# start of DATASET ENTRIES
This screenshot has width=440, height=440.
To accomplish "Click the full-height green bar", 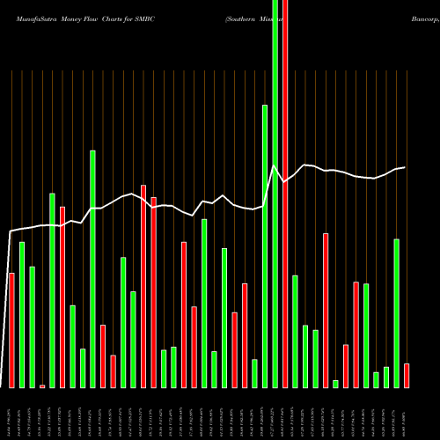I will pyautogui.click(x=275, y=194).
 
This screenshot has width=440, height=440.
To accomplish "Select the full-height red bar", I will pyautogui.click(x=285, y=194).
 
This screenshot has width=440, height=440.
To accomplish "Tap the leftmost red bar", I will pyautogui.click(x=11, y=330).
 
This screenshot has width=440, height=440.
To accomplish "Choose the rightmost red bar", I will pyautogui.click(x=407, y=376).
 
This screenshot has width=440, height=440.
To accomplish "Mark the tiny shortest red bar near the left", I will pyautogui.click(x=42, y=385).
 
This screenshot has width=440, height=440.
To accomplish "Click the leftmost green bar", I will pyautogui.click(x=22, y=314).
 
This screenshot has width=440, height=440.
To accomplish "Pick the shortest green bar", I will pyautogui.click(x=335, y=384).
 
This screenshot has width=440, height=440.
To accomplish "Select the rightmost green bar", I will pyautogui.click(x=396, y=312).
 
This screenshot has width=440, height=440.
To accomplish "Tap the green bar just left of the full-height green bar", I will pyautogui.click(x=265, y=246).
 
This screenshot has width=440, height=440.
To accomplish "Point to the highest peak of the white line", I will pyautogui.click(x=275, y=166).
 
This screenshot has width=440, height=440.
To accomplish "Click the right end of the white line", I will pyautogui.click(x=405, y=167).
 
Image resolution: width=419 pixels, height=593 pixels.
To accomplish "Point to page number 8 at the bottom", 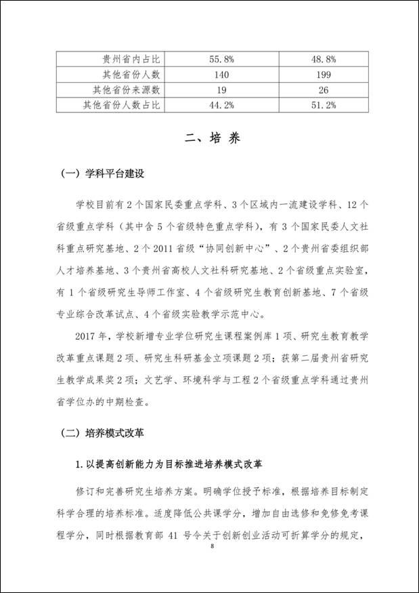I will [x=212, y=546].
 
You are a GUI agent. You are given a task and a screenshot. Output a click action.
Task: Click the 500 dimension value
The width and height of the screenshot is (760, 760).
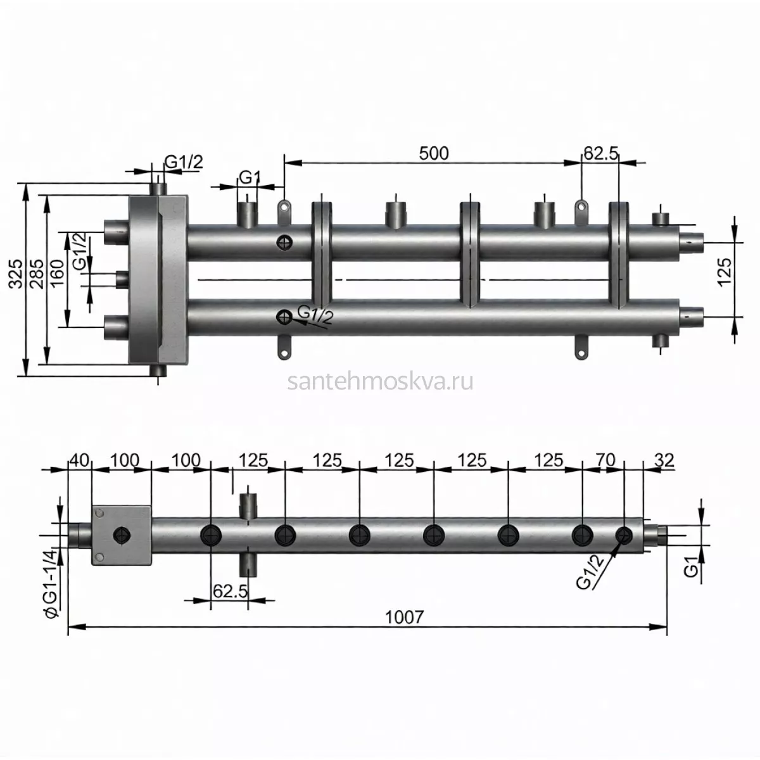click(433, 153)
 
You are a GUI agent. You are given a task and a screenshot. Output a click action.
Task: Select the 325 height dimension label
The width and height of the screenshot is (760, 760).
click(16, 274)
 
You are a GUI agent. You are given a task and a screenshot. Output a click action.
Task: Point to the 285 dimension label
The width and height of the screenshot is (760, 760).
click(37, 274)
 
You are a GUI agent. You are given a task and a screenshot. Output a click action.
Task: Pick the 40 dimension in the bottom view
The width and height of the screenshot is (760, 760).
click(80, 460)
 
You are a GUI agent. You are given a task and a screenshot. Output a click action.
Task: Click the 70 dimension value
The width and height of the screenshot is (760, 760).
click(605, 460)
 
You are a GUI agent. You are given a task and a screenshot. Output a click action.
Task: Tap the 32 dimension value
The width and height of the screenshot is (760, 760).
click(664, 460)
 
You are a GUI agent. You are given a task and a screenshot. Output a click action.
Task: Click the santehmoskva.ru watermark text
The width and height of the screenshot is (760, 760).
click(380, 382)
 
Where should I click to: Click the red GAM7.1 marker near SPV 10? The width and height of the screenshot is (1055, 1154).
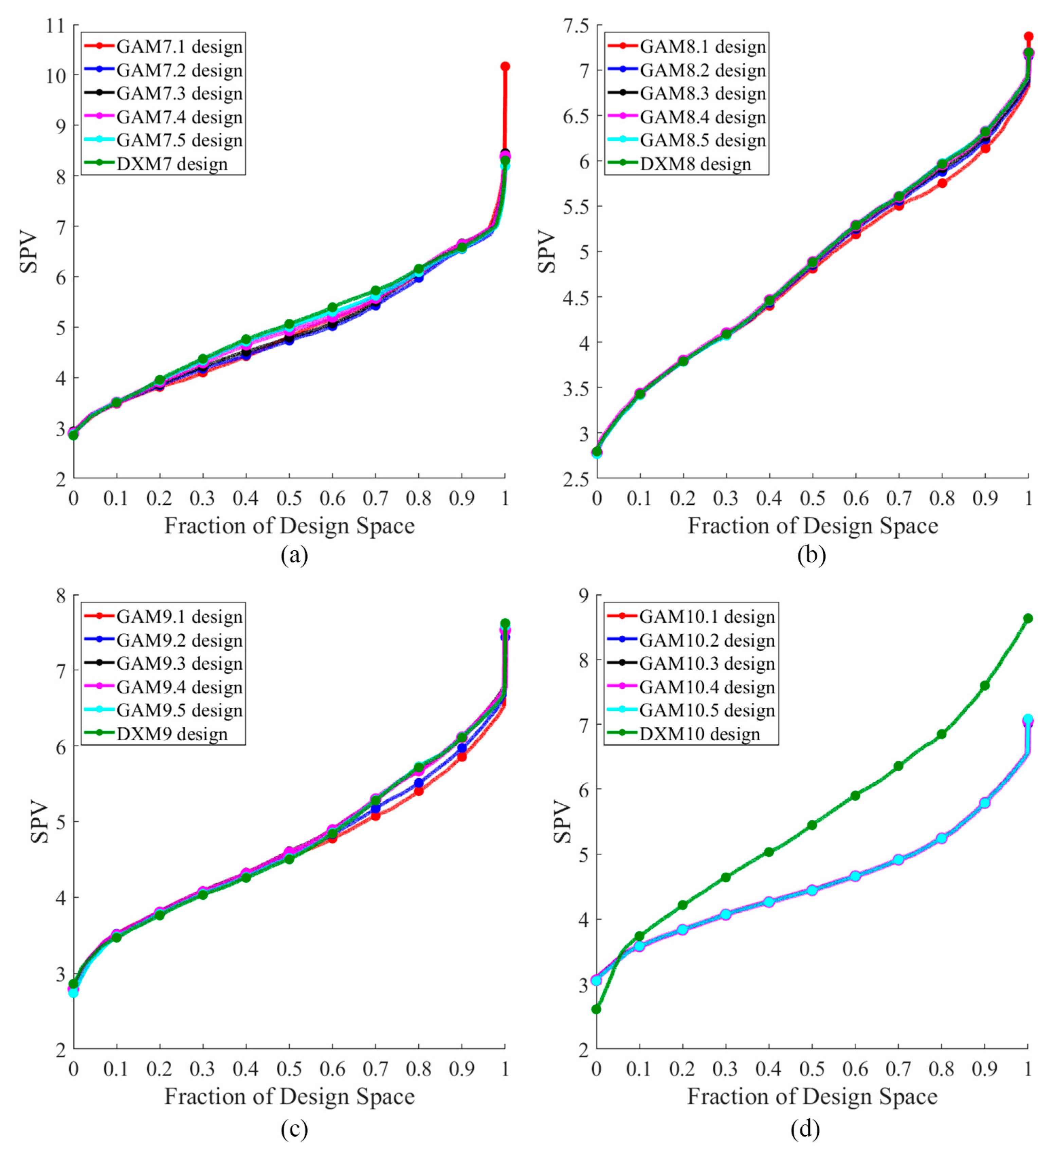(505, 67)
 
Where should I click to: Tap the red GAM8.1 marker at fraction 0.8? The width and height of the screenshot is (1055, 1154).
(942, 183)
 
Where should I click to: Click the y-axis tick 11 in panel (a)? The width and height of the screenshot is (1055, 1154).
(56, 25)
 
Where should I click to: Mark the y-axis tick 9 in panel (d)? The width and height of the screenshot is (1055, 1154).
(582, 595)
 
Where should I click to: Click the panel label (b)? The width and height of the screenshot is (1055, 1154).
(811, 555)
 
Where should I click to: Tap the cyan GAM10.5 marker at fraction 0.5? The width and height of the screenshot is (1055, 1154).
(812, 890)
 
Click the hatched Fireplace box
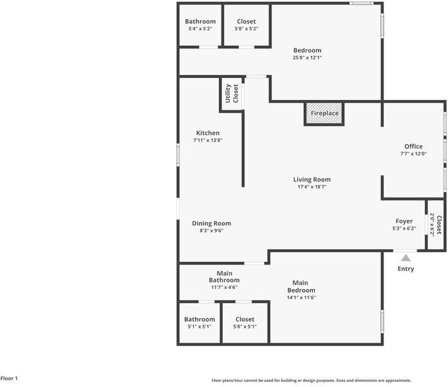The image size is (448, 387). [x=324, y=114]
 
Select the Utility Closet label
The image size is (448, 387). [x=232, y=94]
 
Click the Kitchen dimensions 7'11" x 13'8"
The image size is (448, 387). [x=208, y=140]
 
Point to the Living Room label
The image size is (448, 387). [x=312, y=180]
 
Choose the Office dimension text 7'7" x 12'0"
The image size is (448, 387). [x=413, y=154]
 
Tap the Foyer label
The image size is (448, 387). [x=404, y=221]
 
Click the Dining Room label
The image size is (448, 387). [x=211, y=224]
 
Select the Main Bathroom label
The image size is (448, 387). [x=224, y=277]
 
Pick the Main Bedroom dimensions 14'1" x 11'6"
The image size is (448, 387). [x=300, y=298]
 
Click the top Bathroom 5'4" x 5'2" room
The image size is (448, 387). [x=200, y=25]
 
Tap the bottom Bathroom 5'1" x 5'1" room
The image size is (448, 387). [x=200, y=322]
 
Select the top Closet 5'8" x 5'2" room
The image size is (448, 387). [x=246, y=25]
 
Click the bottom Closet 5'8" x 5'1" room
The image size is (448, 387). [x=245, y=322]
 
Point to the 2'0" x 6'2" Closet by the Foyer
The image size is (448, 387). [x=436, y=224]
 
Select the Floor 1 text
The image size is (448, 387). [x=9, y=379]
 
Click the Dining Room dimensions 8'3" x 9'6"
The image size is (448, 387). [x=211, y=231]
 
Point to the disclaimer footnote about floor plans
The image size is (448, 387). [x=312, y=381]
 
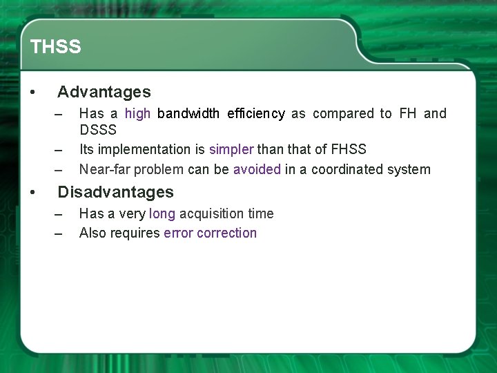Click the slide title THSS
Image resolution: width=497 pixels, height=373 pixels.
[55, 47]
# end of DATASET ENTRIES
INSTRUCTIONS FOR THE TASK: Present the lines as a Markdown table with the columns Row and Item line, starting with the line that contains "Point to the disclaimer" and going on through the end of the items, with a row number for each line and blank lines skipped. Leave the pictures out of your answer.

ANSWER TO THIS PROBLEM:
| Row | Item line |
|---|---|
| 1 | Point to the disclaimer footnote about floor plans |
| 2 | The image size is (448, 387). [x=312, y=381] |
| 3 | Click the slide title THSS |
| 4 | Image resolution: width=497 pixels, height=373 pixels. |
| 5 | [55, 47] |